# 700x23 tires for commuting is wet/icy conditions?



## marshall2389 (May 25, 2009)

I need a 700x23 or 700x25 tire set that can give me reliable traction is wet conditions, and possibly enough grip to take on slightly icy roads. Right now I have zero confidence in the traction of my current tires. Any recommendations?


----------



## MarkS (Feb 3, 2004)

marshall2389 said:


> I need a 700x23 or 700x25 tire set that can give me reliable traction is wet conditions, and possibly enough grip to take on slightly icy roads. Right now I have zero confidence in the traction of my current tires. Any recommendations?


I have Conti 4-seasons on my commuter. They have done well in wet conditions; I usually do not ride when there is ice on the road so I cannot comment on how well they do in slightly icy conditions.


----------



## jmlapoint (Sep 4, 2008)

Continental Ultra Gatorskins.
Work well when it's damp.
Don't know what rain or ice are.


----------



## MB1 (Jan 27, 2004)

IME you need studded tires for ice.


----------



## rkj__ (Mar 21, 2007)

MB1 said:


> IME you need studded tires for ice.


Yes, you need studs for ice. If my studless mountain bike tires hardly grip ice, I don't think you will have much luck with any 700x23 slick.
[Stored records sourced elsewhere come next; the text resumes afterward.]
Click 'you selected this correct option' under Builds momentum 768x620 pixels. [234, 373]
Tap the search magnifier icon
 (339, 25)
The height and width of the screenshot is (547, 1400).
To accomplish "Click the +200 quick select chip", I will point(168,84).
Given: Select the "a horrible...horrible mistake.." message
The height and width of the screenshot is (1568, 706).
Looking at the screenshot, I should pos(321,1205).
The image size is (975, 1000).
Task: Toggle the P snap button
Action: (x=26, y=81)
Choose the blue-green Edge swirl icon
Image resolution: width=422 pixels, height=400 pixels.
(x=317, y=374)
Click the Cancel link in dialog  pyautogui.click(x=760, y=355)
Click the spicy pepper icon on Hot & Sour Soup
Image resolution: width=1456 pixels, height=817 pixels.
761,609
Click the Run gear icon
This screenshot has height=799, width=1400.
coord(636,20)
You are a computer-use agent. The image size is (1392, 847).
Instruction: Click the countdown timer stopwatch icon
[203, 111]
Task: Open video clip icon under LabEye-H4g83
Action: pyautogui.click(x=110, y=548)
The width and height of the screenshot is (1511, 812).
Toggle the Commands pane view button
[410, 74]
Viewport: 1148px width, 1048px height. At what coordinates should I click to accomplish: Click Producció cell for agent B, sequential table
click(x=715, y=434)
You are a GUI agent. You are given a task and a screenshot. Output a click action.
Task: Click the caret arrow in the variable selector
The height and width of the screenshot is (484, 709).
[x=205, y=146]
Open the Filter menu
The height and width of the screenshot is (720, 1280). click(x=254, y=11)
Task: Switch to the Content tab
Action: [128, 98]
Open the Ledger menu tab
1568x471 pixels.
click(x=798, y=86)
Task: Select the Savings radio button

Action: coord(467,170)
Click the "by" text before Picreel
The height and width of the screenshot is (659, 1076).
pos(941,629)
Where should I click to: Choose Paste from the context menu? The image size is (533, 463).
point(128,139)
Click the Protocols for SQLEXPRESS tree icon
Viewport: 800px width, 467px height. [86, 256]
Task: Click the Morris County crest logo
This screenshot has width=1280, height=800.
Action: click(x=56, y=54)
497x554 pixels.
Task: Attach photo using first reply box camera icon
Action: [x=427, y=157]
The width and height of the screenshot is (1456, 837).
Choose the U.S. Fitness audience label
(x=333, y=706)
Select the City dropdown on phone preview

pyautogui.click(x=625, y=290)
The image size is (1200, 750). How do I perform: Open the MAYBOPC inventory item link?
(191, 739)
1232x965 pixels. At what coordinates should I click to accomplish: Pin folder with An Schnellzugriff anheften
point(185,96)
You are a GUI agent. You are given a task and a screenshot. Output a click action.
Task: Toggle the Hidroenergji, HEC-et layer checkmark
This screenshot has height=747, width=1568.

Oh, and fwiw, I just swapped some 700x26 tires to 700x28 on one of my commuters. I like higher volume tires.


----------



## marshall2389 (May 25, 2009)

I think my LBS sells both the Gatorskins and the 4-seasons. Thanks for the help!


----------



## rugger (Mar 1, 2005)

*Don't do it!*

Take a lesson from me. 

I was super eager to start riding to work, in March, roads were pretty much clear (I live in Maine).

It was dark, but I was all set up with my lights and bright jacket, air temp at my house was 34 deg, no problem!

Only thing was, from my house, I decend about 200 ft at center of town, and air temp was just below freezing. I hit a patch of black ice, it was jsut cold enough to freeze the snow melt runoff. Fortunately, I was going up hill at that time, so not going very fast. My rearr wheel kicked out from under me and gave me a wicked pull in my hamstring and the long tendons behind the knees. Was about a week or so before I could even think about riding again, and even then it was sore inside on the trainer. It still bothers me, and I have a little click behind the knee whn I jog. 

Not worth the risk!


----------



## PaulRivers (Sep 11, 2006)

rugger said:


> Take a lesson from me.
> 
> I was super eager to start riding to work, in March, roads were pretty much clear (I live in Maine).
> 
> ...


Yeah, ditto. If there's ice, you need studs. You don't have to go a *whole* lot slower on studs either - my Schwalbe Marathon Winter's (35c) when pumped up to 35c goes nearly as fast (though it's a bit more work) as my 28c tires on the exact same bike (honestly, I was pretty surprised, but that's been my experience).


----------